Last week, OpenAI, an AI research concern, launched the third iteration of its natural language processing software GPT-3. Considered one of the most advanced natural language processing algorithms, GPT-3 is already proving its mettle as tests show that it can be used to create code, query databases, and even write tweets and headlines. But, a significant feature is the large database it is dependent on—at 175 billion parameters, this is a 100-fold increase over GPT-2.
Although, the full suite of functions are not yet available, test results from GPT-2 show how far the NLP has progressed. In the case of children’s textbook writing, the accuracy of GPT-2 was 89%. In contrast, humans did only slightly better at 92%. Now, GPT-3 will surpass that.

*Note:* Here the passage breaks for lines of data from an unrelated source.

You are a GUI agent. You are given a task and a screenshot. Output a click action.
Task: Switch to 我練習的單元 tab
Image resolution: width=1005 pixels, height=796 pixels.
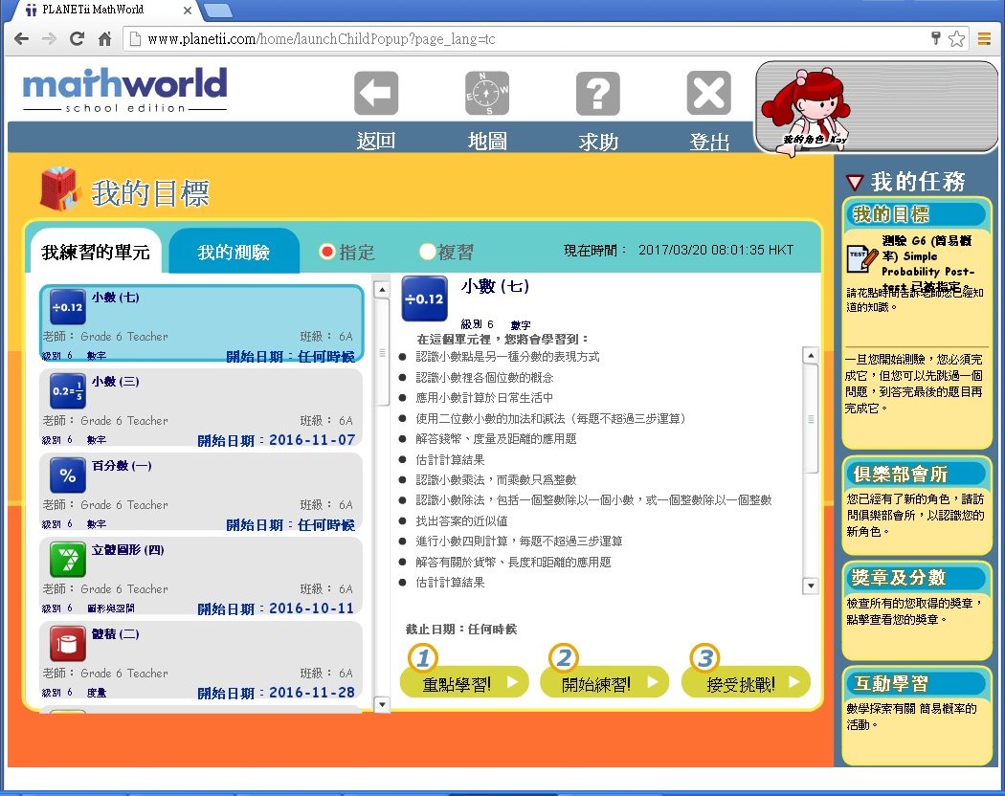coord(96,253)
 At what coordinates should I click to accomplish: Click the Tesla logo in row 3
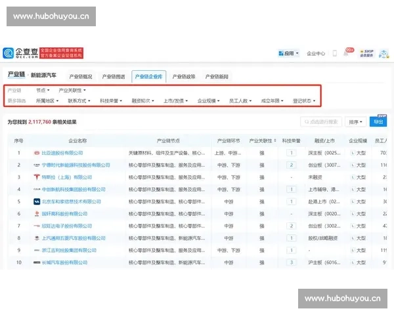pyautogui.click(x=37, y=177)

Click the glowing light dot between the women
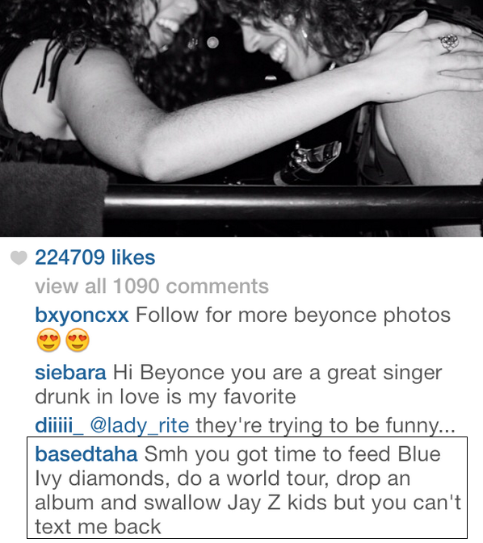[x=212, y=43]
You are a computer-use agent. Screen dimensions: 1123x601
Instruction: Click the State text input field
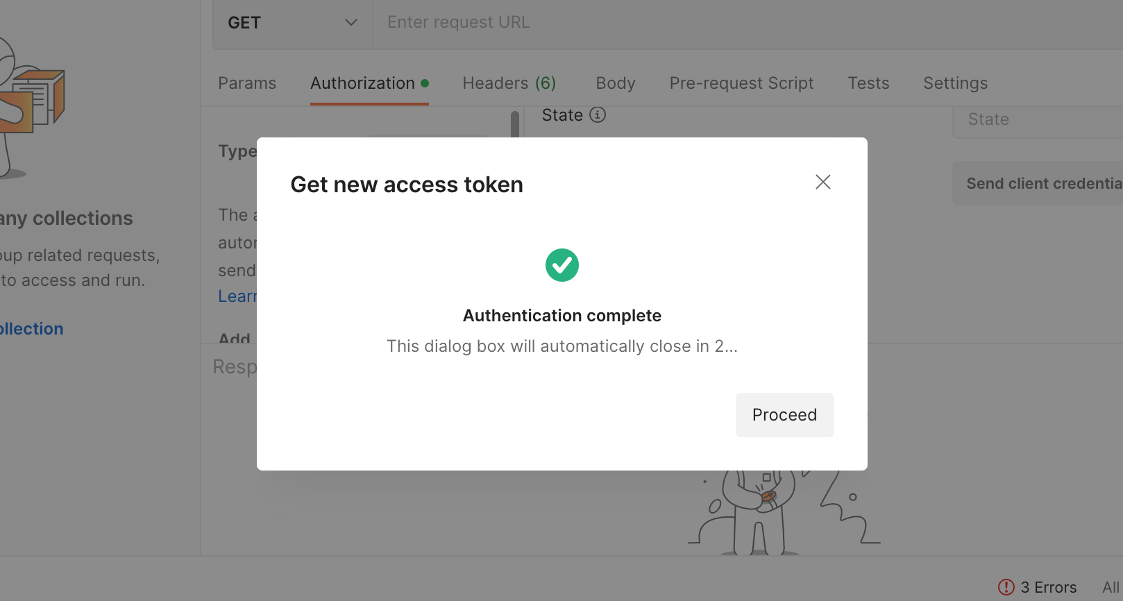click(1038, 120)
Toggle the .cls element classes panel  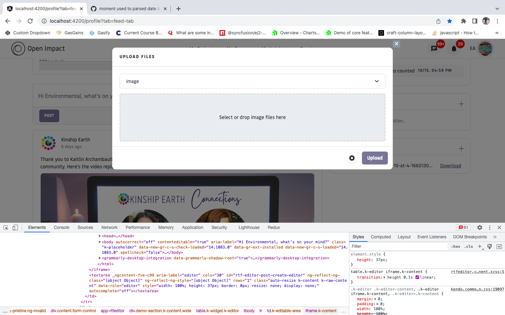point(469,246)
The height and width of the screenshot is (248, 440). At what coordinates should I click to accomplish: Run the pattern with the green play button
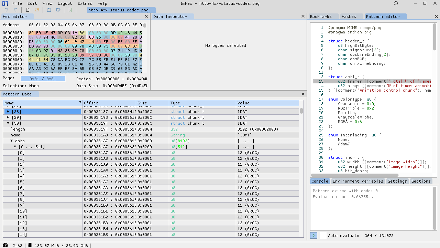point(313,236)
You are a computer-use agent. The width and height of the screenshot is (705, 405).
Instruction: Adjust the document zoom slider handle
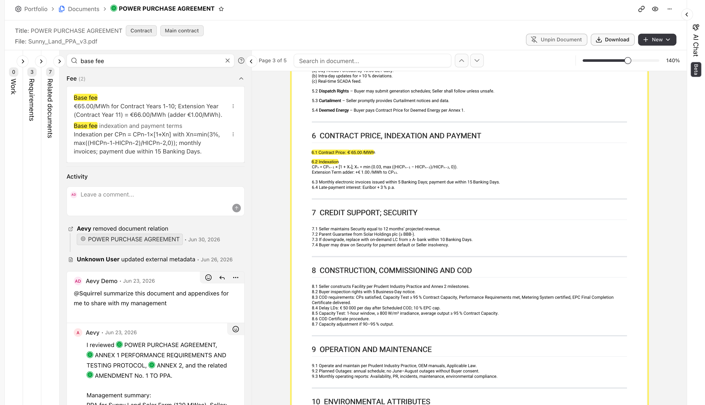628,61
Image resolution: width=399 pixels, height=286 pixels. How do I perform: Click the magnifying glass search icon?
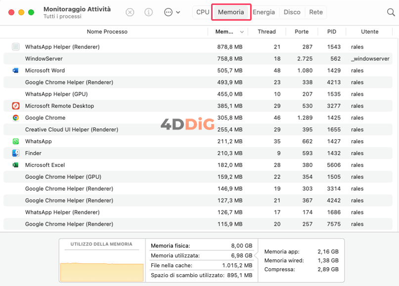(x=391, y=12)
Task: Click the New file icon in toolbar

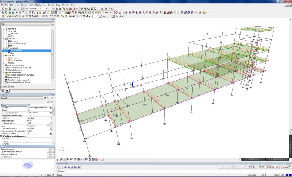Action: (x=3, y=8)
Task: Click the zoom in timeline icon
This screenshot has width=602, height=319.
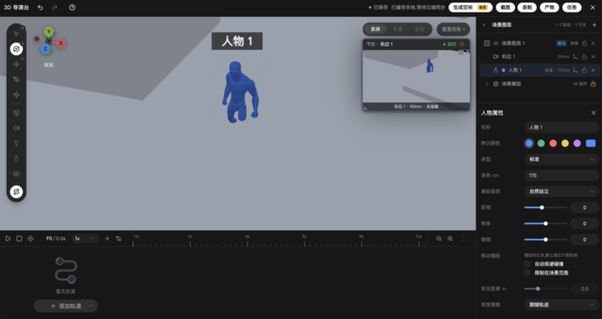Action: [450, 239]
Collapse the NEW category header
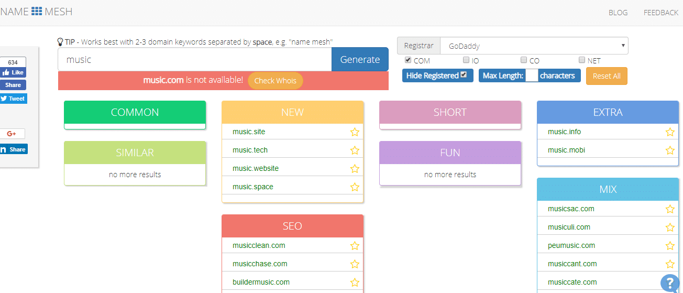 click(x=292, y=112)
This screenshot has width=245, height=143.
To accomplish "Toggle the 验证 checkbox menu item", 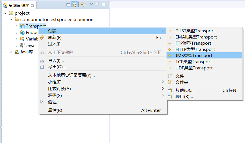I will [42, 102].
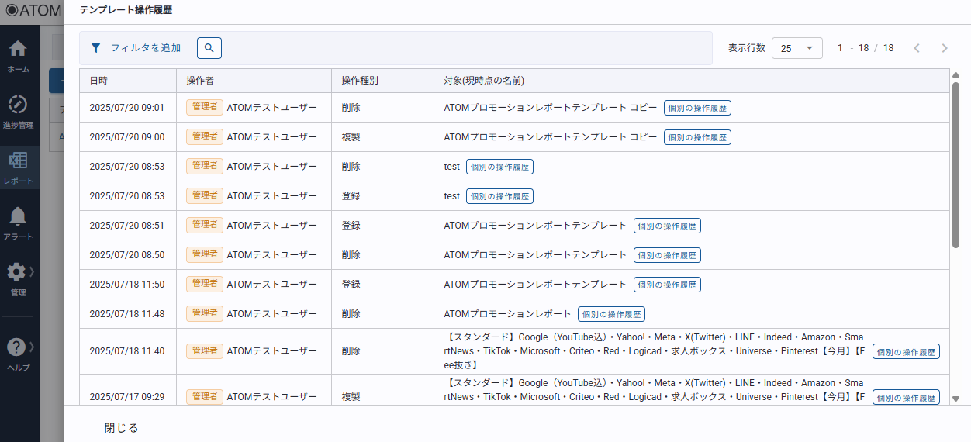Open 個別の操作履歴 for first test row

point(499,167)
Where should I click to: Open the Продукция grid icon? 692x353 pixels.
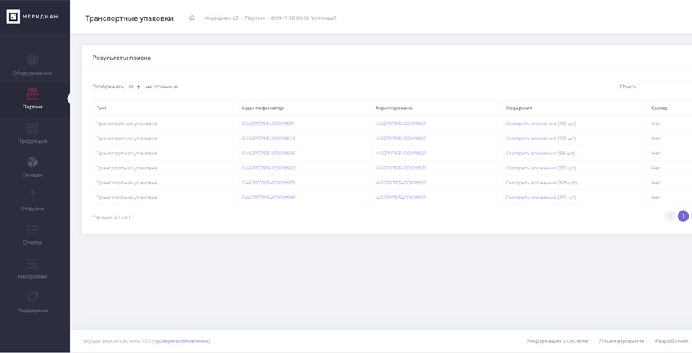click(33, 128)
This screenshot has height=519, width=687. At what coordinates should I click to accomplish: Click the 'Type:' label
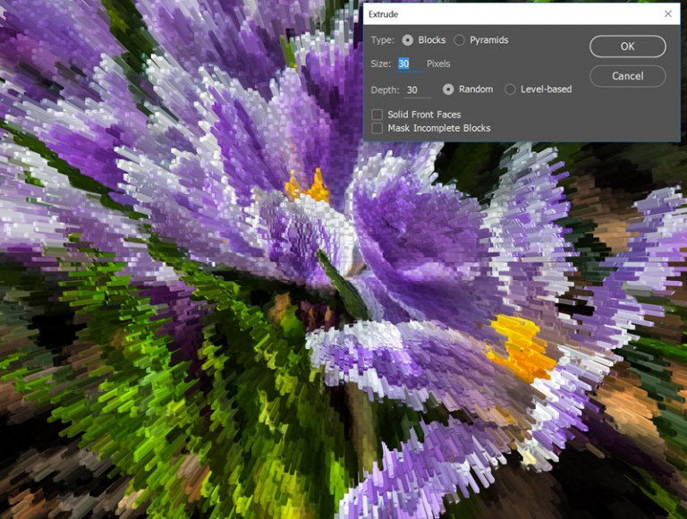382,40
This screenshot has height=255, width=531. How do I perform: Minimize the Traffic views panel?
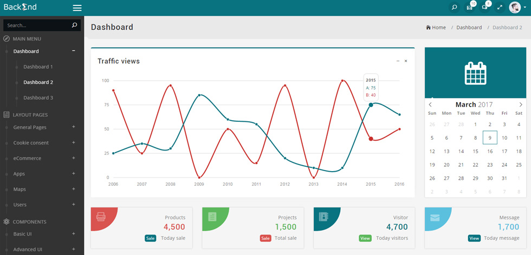pos(398,61)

But, what AI/ML still must contend with is the problem of inherent bias. As most data is collated from online sources, it is quite influenced by vox populi. This means that, if an opinion is tilted in favour of one side, the technology will replicate this bias. This was also the problem when Microsoft launched its chatbot, Tay, on Twitter years ago. Although Tay behaved well for a few hours, it soon got corrupted, spewing extremist propaganda. GPT-3 could face similar problems.
The issue is complicated by scale. Given the advancement, GPT-3 or any such algorithm can create, say, fake news faster and likely in a harder to fact-check manner than before. This is also the reason why people have been calling for responsible AI. But, for that, governments, companies and researchers will need to collaborate.